Возвращение раньше срока
Но однажды в нашу лабораторную комнату почти вбежал запыхавшийся Сало и позвал в свой кабинет. Звонила Валентина. Примчавшись и схватив трубку, я сквозь шипение и скрежет едва расслышал голос своей руководительницы, которая просила меня прервать стажировку и вернуться в Москву. Больше она ничего не сказала, но всё и так стало ясно. Меня приглашают принять участие в избирательной компании шефа, помочь во множестве организационных мероприятий.
— Это будет дьявольски интересно, — подумал я. — Посмотреть изнутри на всю эту механику выборов в члены Академии наук. Великой Академии, в которой тогда работали уже увенчанные лаврами и будущие лауреаты Нобелевской премии Семёнов, Капица, Ландау, Басов, Прохоров, Тамм, Черенков, Гинзбург…
Я объяснил ситуацию Клиновичу. Она была непростой. По тем временам чтобы прервать зарубежную командировку, нужно было согласовать это с целым сонмом наших и шведских организаций. Кроме того, я должен был вернуть деньги, выданные мне на оставшиеся почти четыре месяца, бо́льшую часть которых я уже потратил на всевозможные подарки и одежду для жены и ребятишек. Конечно, оставался альтернативный вариант — извиниться и продолжить стажировку.
Клинович долго барабанил пальцами по столу и, наконец, вымолвил:
— Хорошо, Майкл, попробуем. Я беру на себя шведскую академию. Уверен, что мне удастся их уговорить без конфликта. Что касается денег, то не беспокойся, я их погашу, а ты вернешь мне эту сумму рублями, когда я появлюсь в Москве. Дадим телеграмму Валентине, что мы ждем разрешения на завершение стажировки с советской стороны.

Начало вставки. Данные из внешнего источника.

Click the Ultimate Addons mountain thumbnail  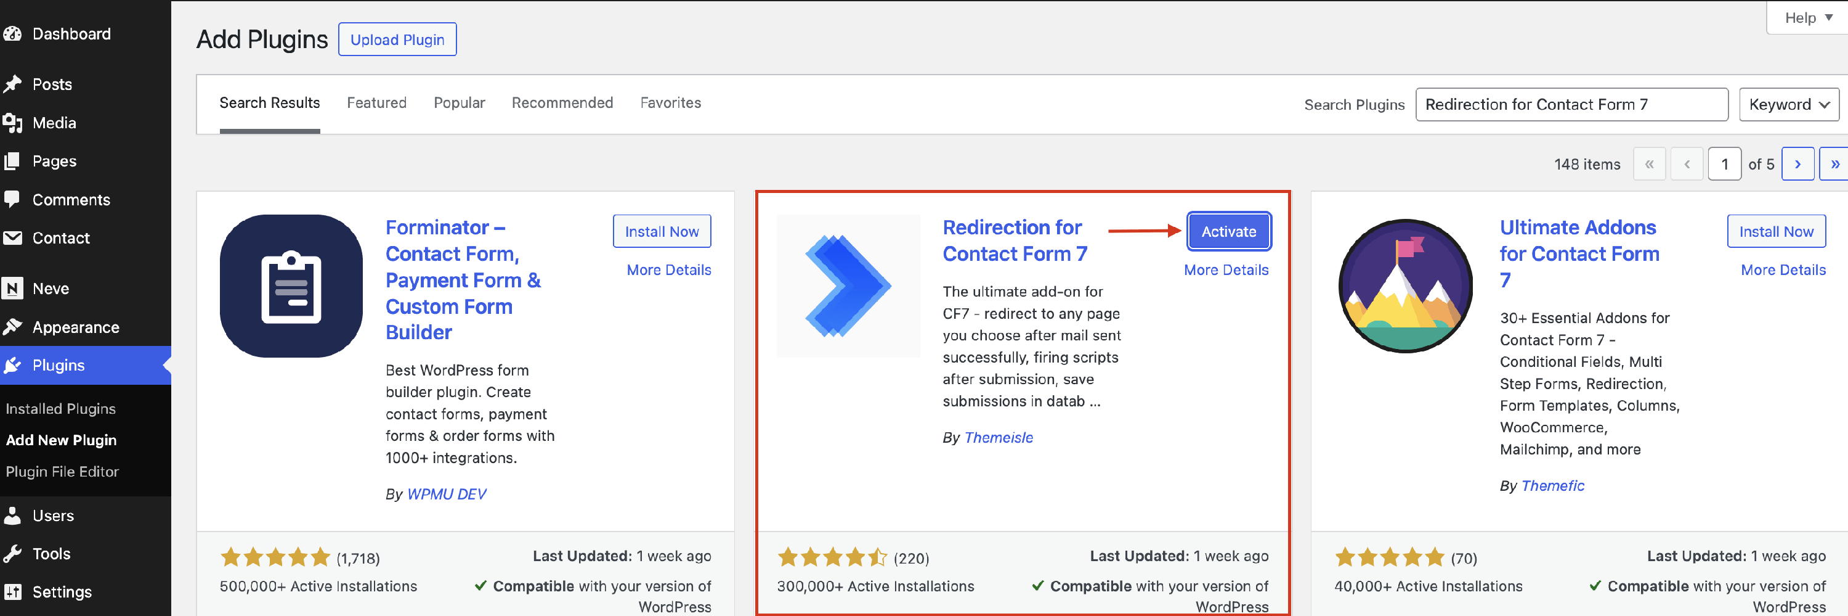coord(1405,286)
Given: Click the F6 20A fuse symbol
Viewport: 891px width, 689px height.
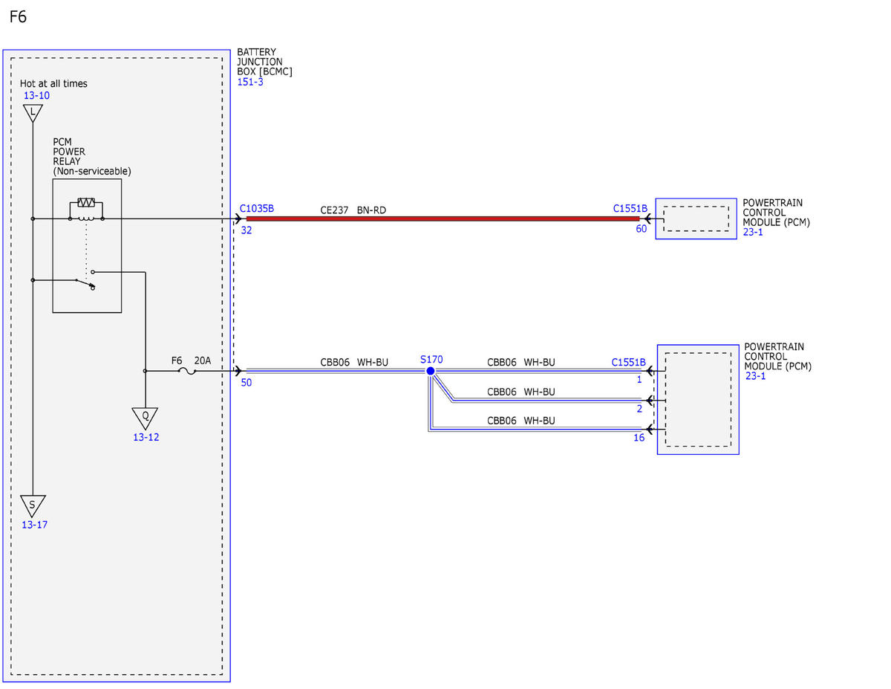Looking at the screenshot, I should (189, 370).
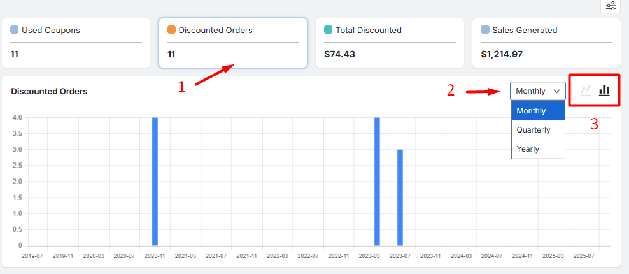Click the dropdown chevron arrow
The width and height of the screenshot is (629, 274).
point(556,91)
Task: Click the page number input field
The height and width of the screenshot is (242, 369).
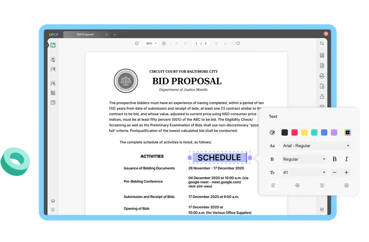Action: click(x=196, y=43)
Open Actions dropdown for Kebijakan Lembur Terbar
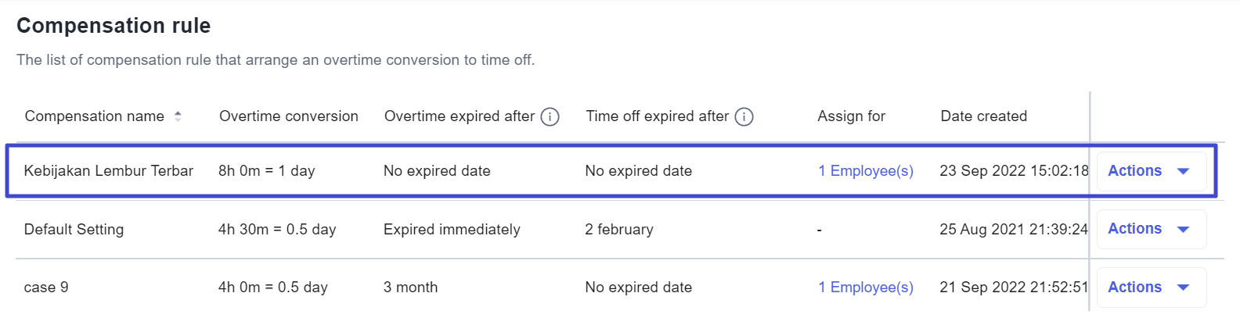Image resolution: width=1240 pixels, height=318 pixels. [1151, 171]
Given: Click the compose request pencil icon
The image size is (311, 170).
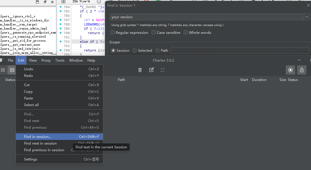Looking at the screenshot, I should [151, 70].
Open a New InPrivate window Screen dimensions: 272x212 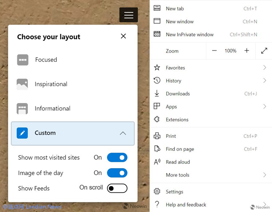click(x=189, y=35)
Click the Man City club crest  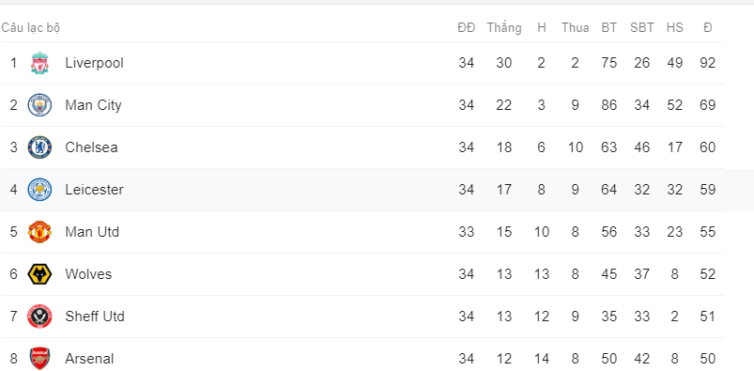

Мы так и сделали. У меня в голове, конечно, была полная каша. С одной стороны, интересно было принять участие в выборной компании шефа. Но, честно говоря, жалко было бросать так удачно начавшееся исследование. Здесь у меня уже появились приятели, и я ценил абсолютно свободную, раскованную атмосферу пивных коллоквиумов с неожиданными, интересными зигзагами идей, поездки с Сало по югу Швеции, да мало ли еще что!
Через пару дней Сало торжественно объявил, что со шведской стороны препон к отъезду нет. Он был явно доволен и, конечно, надеялся на успешное избрание Н. Н. в академики. Это дало бы ему мощнейшую поддержку в Советском Союзе, гарантирующую успешное сотрудничество, контракты, поездки, участие во всевозможных форумах…

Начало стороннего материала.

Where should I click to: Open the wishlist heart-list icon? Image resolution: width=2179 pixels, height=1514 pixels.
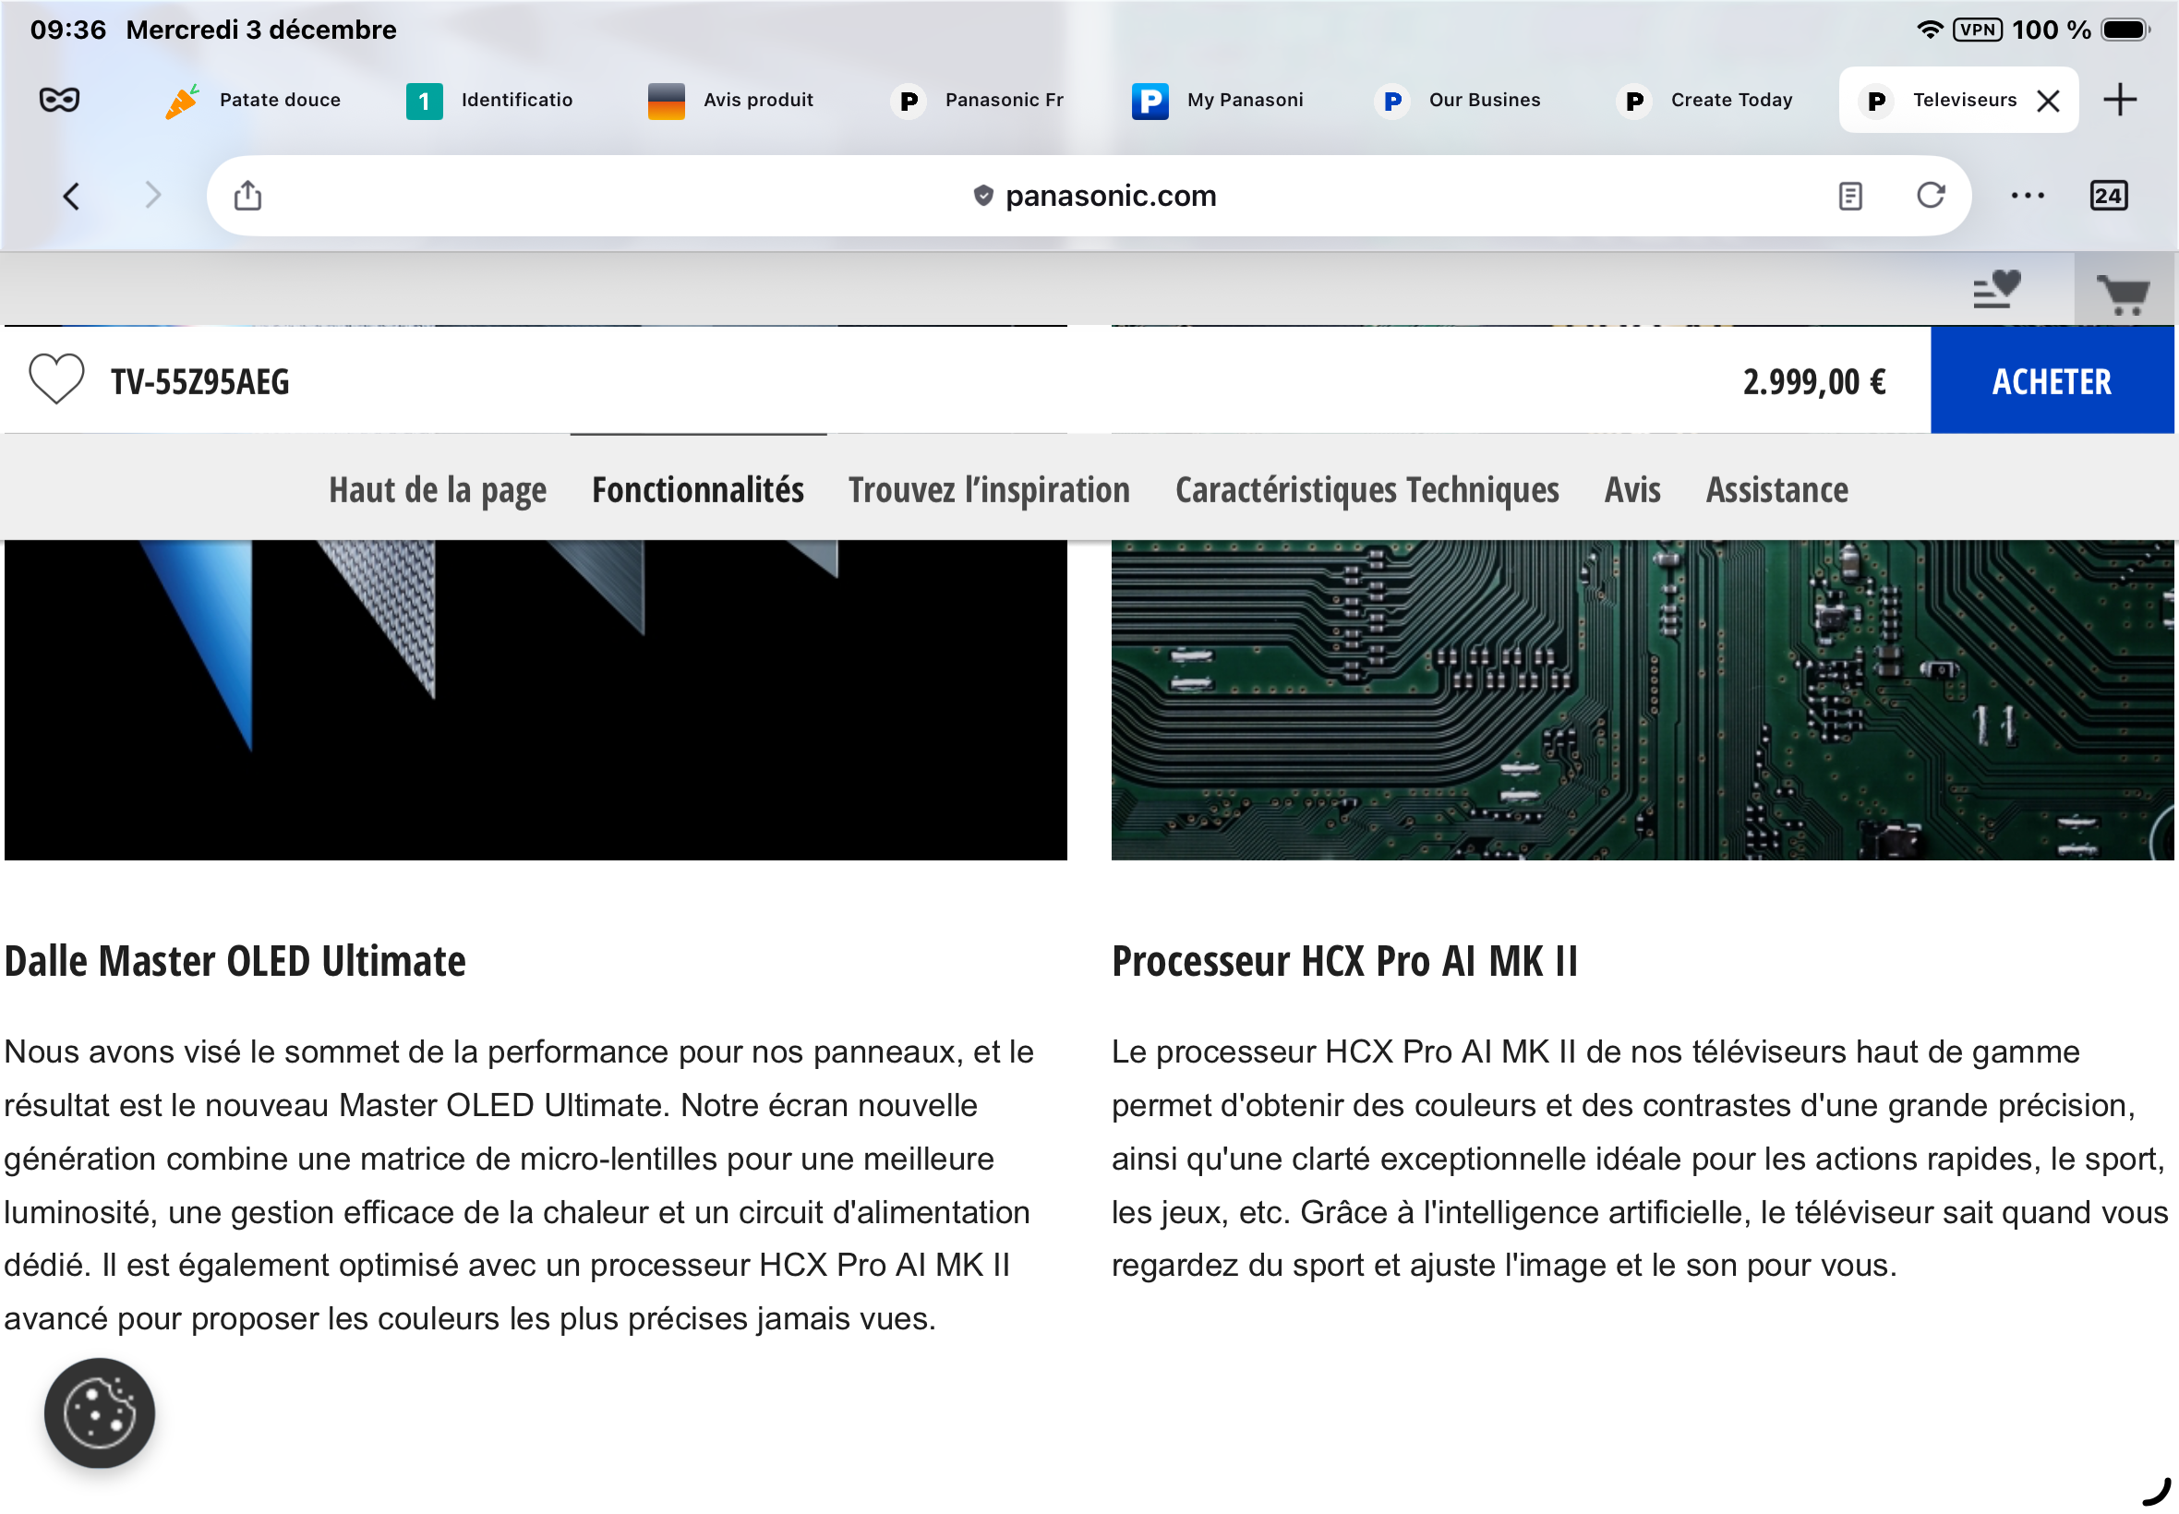[1996, 289]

К нашему удивлению, уже на следующий день Сало получил факс из Стокгольма: согласие советской стороны на завершение стажировки М. М. Михайлова.
Проводили меня шведы весьма вдохновенно. Пили «Столичную» и «Абсолют», оценивали с разных ракурсов битву при Полтаве, кажется, выпивали как за победителя, так и за побежденного, но твердо помню, что последний тост был за мир во всем мире.
Далее я проделал весь путь в обратном порядке и встретился с Мией. Мы расцеловались, она отвезла меня в мою светелку в отеле, которой, похоже, никто, кроме меня, никогда не пользовался, а на следующий день проводила в Москву.
* * *
Из аэропорта я сразу же, не заезжая домой, кинулся на такси в институт и, оставив чемодан на вахте, отправился в кабинет шефа. Он оказался заперт, и я поднялся в комнату Валентины Сергеевны. Постучал, вошел и увидел стоявшую вполоборота женщину в широкополой шляпе и темном одеянии. Самым удивительным выглядело то, что на ней были большие темные очки, которые вместе со шляпой почти закрывали лицо. Женщина повернулась ко мне, сняла очки, и я увидел заплаканные глаза Валентины.